● Requirement
Pick out and copy every line below that has the word "computer".

*** Data for analysis ***

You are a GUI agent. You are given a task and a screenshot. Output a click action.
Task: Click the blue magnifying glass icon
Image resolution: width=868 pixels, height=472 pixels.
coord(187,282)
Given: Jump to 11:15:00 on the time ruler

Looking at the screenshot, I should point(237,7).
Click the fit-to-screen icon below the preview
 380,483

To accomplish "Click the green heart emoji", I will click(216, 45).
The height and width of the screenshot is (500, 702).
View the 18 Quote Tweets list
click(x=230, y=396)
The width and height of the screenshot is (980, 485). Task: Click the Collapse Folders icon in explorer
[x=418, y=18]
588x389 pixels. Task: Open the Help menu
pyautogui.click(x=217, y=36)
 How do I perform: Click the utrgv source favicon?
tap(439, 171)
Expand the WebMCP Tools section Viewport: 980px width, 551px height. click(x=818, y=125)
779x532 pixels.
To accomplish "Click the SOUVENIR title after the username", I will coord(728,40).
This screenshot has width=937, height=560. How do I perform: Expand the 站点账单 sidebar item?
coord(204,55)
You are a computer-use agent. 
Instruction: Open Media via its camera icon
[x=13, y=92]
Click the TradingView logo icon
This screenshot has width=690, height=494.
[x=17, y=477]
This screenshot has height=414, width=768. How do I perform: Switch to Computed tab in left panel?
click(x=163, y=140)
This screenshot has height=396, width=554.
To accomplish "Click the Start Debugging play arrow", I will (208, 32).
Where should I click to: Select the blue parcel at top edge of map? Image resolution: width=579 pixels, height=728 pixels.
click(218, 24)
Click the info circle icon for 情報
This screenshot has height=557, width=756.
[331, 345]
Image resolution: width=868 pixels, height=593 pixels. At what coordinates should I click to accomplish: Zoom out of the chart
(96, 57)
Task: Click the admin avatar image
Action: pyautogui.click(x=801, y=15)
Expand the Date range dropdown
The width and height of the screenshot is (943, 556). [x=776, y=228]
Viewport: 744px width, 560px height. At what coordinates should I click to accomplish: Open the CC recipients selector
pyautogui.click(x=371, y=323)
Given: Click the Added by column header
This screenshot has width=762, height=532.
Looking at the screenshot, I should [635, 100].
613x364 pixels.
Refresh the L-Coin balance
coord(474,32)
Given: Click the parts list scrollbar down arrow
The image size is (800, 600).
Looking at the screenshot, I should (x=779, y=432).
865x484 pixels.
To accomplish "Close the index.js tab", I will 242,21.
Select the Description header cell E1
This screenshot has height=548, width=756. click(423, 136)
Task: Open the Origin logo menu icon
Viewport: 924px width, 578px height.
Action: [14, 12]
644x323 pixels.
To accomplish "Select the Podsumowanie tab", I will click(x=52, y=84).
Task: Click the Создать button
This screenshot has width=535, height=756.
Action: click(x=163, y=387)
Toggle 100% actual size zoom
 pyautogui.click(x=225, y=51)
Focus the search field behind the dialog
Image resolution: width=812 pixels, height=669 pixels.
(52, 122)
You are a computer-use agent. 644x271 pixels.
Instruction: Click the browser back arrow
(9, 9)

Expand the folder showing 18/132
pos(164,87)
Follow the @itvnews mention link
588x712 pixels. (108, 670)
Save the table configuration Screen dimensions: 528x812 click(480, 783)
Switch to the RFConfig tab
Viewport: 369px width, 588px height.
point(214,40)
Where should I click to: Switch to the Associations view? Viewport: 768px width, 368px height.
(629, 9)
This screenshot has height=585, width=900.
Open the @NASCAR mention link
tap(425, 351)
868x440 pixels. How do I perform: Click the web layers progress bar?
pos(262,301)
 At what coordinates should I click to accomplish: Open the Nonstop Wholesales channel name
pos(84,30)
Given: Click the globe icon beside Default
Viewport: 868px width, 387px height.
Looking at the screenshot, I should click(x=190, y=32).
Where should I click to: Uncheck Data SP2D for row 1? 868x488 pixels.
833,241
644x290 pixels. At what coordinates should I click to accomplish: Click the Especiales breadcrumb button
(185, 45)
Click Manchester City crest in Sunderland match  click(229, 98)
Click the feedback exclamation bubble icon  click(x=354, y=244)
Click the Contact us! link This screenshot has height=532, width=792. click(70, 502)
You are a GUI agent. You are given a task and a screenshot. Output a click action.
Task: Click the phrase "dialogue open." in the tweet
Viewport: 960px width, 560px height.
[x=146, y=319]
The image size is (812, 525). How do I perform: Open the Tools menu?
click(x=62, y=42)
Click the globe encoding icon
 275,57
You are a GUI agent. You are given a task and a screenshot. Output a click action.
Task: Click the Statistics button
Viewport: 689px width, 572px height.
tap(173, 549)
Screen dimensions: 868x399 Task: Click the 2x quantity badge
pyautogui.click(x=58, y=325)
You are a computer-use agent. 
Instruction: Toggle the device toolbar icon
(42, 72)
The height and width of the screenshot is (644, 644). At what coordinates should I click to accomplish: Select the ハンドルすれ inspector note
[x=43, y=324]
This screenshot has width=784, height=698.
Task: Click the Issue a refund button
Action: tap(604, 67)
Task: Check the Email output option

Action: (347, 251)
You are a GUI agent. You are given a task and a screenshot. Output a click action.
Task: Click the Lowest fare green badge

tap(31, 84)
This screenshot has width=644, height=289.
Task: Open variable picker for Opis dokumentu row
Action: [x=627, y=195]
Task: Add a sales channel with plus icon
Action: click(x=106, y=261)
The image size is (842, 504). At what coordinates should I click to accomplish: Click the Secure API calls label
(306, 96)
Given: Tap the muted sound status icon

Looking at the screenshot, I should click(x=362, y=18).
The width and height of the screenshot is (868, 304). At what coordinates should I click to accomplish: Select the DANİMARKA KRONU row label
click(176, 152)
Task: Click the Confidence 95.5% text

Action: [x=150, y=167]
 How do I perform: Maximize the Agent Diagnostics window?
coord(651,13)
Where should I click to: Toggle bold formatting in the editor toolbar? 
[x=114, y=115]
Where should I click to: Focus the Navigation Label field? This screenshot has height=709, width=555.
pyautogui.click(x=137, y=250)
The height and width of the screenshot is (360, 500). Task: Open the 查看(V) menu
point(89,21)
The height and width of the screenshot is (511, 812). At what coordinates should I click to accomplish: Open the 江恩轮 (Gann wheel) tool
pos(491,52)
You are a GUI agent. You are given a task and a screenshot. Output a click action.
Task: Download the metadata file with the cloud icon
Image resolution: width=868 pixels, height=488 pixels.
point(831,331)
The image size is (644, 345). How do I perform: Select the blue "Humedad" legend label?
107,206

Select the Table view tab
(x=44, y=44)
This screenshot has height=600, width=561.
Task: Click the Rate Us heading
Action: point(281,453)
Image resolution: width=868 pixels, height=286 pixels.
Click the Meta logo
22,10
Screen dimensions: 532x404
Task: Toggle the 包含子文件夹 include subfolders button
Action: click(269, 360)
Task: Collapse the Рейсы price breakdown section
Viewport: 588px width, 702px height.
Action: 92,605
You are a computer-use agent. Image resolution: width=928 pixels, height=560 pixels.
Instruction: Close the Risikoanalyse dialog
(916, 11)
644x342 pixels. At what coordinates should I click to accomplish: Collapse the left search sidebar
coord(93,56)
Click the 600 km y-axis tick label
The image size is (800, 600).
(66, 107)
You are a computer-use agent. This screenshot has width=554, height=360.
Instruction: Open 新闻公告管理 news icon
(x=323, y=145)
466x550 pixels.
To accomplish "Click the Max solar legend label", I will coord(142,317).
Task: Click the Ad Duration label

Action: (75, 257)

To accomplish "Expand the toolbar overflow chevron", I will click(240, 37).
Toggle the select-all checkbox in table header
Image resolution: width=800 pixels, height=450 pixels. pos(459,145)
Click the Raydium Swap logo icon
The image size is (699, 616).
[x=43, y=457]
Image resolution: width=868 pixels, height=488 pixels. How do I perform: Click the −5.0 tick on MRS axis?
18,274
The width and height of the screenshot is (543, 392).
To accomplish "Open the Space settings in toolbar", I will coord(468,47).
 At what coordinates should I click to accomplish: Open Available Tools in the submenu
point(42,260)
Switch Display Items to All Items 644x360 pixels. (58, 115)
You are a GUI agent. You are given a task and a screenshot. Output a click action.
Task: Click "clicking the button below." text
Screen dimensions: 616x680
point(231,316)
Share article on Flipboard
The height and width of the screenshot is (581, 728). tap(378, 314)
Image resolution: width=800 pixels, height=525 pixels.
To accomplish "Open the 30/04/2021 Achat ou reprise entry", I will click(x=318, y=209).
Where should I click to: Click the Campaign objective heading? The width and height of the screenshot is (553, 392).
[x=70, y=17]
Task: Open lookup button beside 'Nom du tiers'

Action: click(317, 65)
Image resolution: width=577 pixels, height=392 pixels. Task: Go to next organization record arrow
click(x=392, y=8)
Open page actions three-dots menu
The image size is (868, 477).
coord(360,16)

***

● Response
You are a computer-use agent. 
You are a computer-use agent. 644x271 pixels.
You are a computer-use agent. 
You are a computer-use agent. Image resolution: width=928 pixels, height=560 pixels.
You are a computer-use agent. This screenshot has width=554, height=360.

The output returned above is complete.